PASSAGE:
○ ○ ○ ○ ○ ○ ○
I have tried the following, however instead of the last 24 hours, I get all lines in the log where the word 'ERROR' appears.
awk -v d="$(date -d '24 hours ago' +'%a %b %d %T %Z %Y')" '$1" "$2>=d &&/ERROR/' test.log
I've also tried
awk -v d="$(date -d 'today' +'%a %b %d %T %Z %Y')" '$1" "$2>=d &&/ERROR/' test.log
and
awk -v d="$(date -d '1 day ago' +'%a %b %d %T %Z %Y')" '$1" "$2>=d &&/ERROR/' test.log
with the same result.
I need this to work without having to give it the exact date I'm searching for as it will be set up in cron to find the ERROR lines for the last 24 hours (or since midnight) and email the output to me.
Thanks!
Upvotes: 2
Views: 1368
Reputation: 203358
To get all of the error messages for the current day would just be whichever of these you prefer:
grep "^$(date +'%a %m %d').*ERROR" file
awk -v date="$(date +'%a %m %d')" '$0 ~ "^"date".*ERROR"' file
Upvotes: 1
Reputation: 37404
In GNU awk using function mktime
and systime
:
$ awk '
BEGIN{
FS="[ :]" # multichar FS
split("Jan Feb Mar Apr",m," ") # add months here
for(i in m) # flip keys and vals
mm[m[i]]=sprintf("%02d", i) # zeropad month #s
st=systime() # remember now
}
{
t=mktime($8 " " mm[$2] " " $3 " " $4 " " $5 " " $6)
○ ○ ○ ○ ○ ○ ○
INPUT DATA:
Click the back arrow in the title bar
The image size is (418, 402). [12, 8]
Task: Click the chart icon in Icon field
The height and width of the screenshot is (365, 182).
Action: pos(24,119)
○ ○ ○ ○ ○ ○ ○
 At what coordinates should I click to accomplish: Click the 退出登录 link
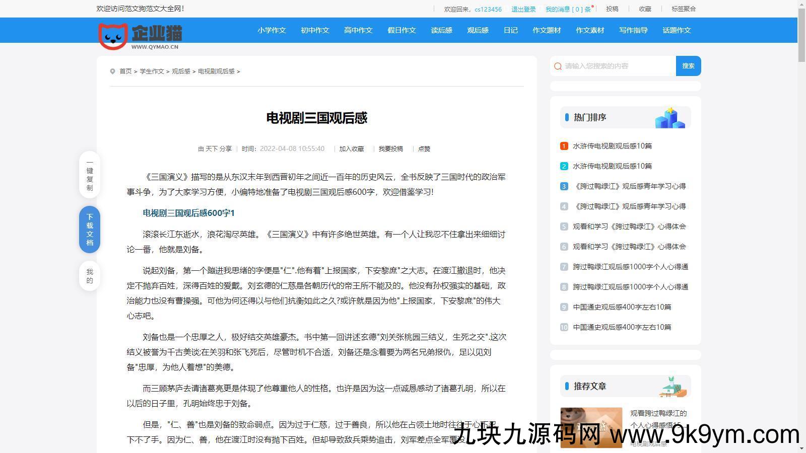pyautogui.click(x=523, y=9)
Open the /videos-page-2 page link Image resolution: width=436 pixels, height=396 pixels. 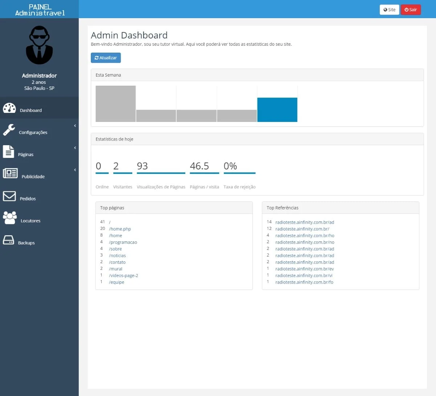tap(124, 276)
○ ○ ○ ○ ○ ○ ○
TASKS TO CARRY OUT:
A. Put everything from the line containing "Click the back arrow in the title bar" down to the line containing "Action: pos(24,119)" in the records into a JSON list of strings, with one string per line and blank lines left out.
B. Carry on the text about filtering log lines from the last 24 hours from the point where it stops.

SOLVED PROBLEMS:
A.
[
  "Click the back arrow in the title bar",
  "The image size is (418, 402). [12, 8]",
  "Task: Click the chart icon in Icon field",
  "The height and width of the screenshot is (365, 182).",
  "Action: pos(24,119)"
]

B.
if(t > st-86400) # now I'm sure. lol
print # print if cool
}' file
Wed Mar 22 04:20:05 UTC 2017 - ERROR - something has gone wrong. Please check.
Upvotes: 1
Reputation: 2891
Try this awk script:
BEGIN {
IFS = "-"
cmd = "date +%s --date=\"24 hours ago\""
cmd | getline threshold
close(cmd)
}
/ERROR/ {
cmd = "date +%s --date='" $1 "'";
cmd | getline stamp
close(cmd)
if (stamp >= threshold) print
}
Run this using:
awk -f above_script_file_name log_file
Change 24 hours ago
to 00:00
for current days' log lines with ERROR
since midnight.
Upvotes: 0
Reputation: 3363
You should not compare the first two words of the date, but rather the second and the third. Also, remember that this is a string comparison, so a substring of a longer string will always sort first.